(Saved entries)
────────────────────────────────────────
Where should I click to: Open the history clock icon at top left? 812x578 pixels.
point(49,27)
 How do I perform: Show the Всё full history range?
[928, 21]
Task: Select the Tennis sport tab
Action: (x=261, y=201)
────────────────────────────────────────
Your task
All entries must be repeated exactly.

Task answer
Where should I click to: Open the history clock icon at top left? 812x578 pixels.
point(49,27)
 How do I perform: Show the Всё full history range?
[928, 21]
Task: Select the Tennis sport tab
Action: (x=261, y=201)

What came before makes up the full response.